### SHORT PROBLEM
Set out every row below as a numbered list, leaving out any blank lines.
-- BEGIN GIVEN RECORDS --
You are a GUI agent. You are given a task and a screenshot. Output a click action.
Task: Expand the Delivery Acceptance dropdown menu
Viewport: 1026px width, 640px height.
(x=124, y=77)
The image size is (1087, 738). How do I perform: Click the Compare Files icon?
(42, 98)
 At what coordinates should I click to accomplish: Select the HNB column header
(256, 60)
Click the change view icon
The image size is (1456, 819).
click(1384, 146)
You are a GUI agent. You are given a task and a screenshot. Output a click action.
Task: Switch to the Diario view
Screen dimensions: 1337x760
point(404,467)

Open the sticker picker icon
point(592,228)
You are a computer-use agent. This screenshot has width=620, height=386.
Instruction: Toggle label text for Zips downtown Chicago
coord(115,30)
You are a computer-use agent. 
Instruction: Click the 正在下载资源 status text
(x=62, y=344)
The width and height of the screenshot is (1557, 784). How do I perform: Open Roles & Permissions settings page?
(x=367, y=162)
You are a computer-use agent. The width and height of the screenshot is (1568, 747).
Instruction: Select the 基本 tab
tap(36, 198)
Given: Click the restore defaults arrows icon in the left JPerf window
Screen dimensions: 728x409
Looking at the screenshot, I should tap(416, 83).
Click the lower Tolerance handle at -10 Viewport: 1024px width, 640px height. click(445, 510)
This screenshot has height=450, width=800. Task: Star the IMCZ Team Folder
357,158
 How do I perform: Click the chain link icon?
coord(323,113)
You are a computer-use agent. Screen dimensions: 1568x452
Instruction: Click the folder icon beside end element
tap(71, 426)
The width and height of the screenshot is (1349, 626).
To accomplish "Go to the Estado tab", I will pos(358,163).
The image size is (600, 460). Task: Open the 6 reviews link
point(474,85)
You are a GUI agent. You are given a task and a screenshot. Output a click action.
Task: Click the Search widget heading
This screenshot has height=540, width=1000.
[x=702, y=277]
-- END GIVEN RECORDS --
### THE SOLUTION
1. You are a GUI agent. You are given a task and a screenshot. Output a click action.
2. Task: Expand the Delivery Acceptance dropdown menu
3. Viewport: 1026px width, 640px height.
4. (x=124, y=77)
5. The image size is (1087, 738). How do I perform: Click the Compare Files icon?
6. (42, 98)
7.  At what coordinates should I click to accomplish: Select the HNB column header
8. (256, 60)
9. Click the change view icon
10. The image size is (1456, 819).
11. click(1384, 146)
12. You are a GUI agent. You are given a task and a screenshot. Output a click action.
13. Task: Switch to the Diario view
14. Screen dimensions: 1337x760
15. point(404,467)
16. Open the sticker picker icon
17. point(592,228)
18. You are a computer-use agent. This screenshot has width=620, height=386.
19. Instruction: Toggle label text for Zips downtown Chicago
20. coord(115,30)
21. You are a computer-use agent. 
22. Instruction: Click the 正在下载资源 status text
23. (x=62, y=344)
24. The width and height of the screenshot is (1557, 784). How do I perform: Open Roles & Permissions settings page?
25. (x=367, y=162)
26. You are a computer-use agent. The width and height of the screenshot is (1568, 747).
27. Instruction: Select the 基本 tab
28. tap(36, 198)
29. Given: Click the restore defaults arrows icon in the left JPerf window
30. Screen dimensions: 728x409
31. Looking at the screenshot, I should tap(416, 83).
32. Click the lower Tolerance handle at -10 Viewport: 1024px width, 640px height. click(445, 510)
33. This screenshot has height=450, width=800. Task: Star the IMCZ Team Folder
34. 357,158
35.  How do I perform: Click the chain link icon?
36. coord(323,113)
37. You are a computer-use agent. Screen dimensions: 1568x452
38. Instruction: Click the folder icon beside end element
39. tap(71, 426)
40. The width and height of the screenshot is (1349, 626).
41. To accomplish "Go to the Estado tab", I will pos(358,163).
42. The image size is (600, 460). Task: Open the 6 reviews link
43. point(474,85)
44. You are a GUI agent. You are given a task and a screenshot. Output a click action.
45. Task: Click the Search widget heading
46. This screenshot has height=540, width=1000.
47. [x=702, y=277]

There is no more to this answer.